--- TASK STATEMENT ---
Copy out every line of the items below word for word, leaving out the pictures.

--- SUPPLIED DATA ---
::::
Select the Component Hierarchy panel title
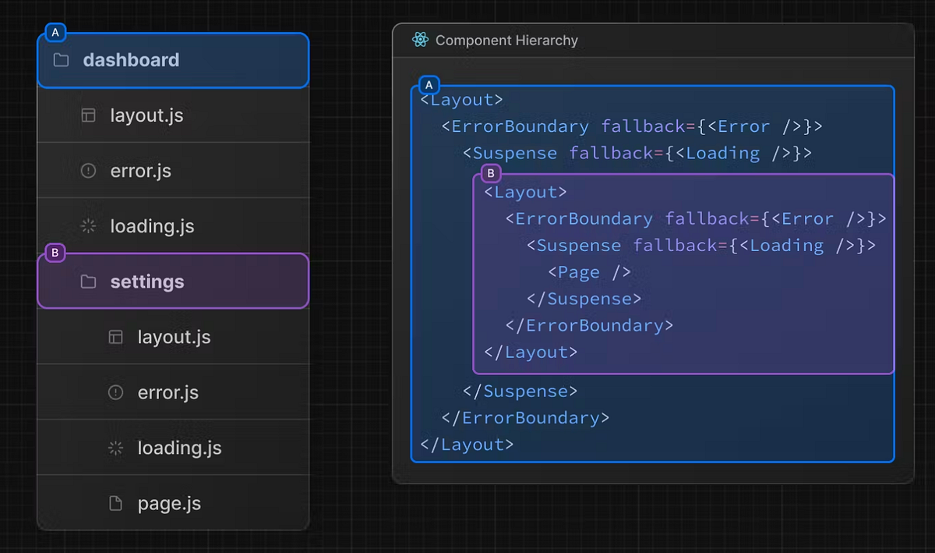 (506, 40)
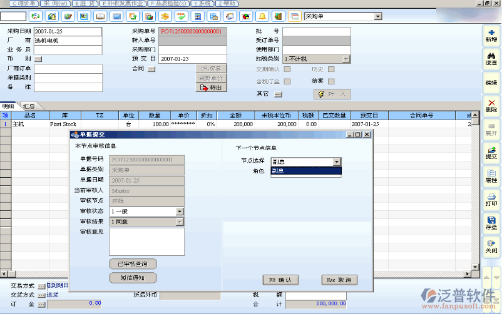
Task: Click the 速查 binoculars search icon
Action: click(491, 59)
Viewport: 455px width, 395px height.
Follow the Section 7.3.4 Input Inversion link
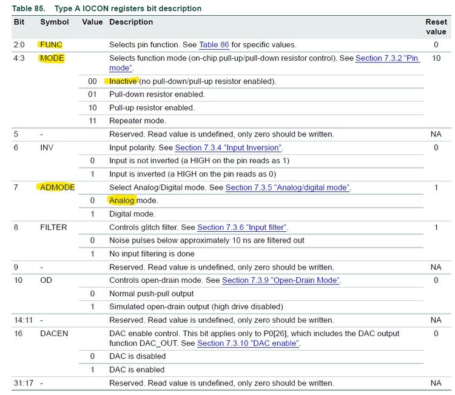[228, 147]
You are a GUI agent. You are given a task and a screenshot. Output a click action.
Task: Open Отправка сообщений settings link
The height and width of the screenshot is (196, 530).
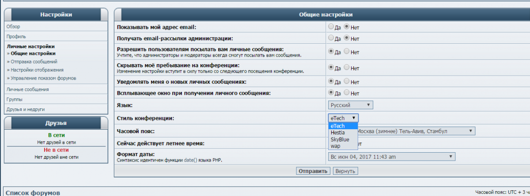(34, 61)
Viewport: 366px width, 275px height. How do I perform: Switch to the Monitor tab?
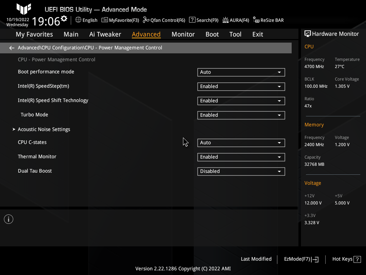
::::
--- ANSWER TO THIS EXERCISE ---
Select the Component Hierarchy panel title
 (506, 40)
Task: Click the 速查 binoculars search icon
Action: click(491, 59)
Viewport: 455px width, 395px height.
Follow the Section 7.3.4 Input Inversion link
[228, 147]
You are a GUI agent. You are given a task and a screenshot. Output a click action.
Task: Open Отправка сообщений settings link
The height and width of the screenshot is (196, 530).
(34, 61)
Viewport: 366px width, 275px height. How do I perform: Switch to the Monitor tab?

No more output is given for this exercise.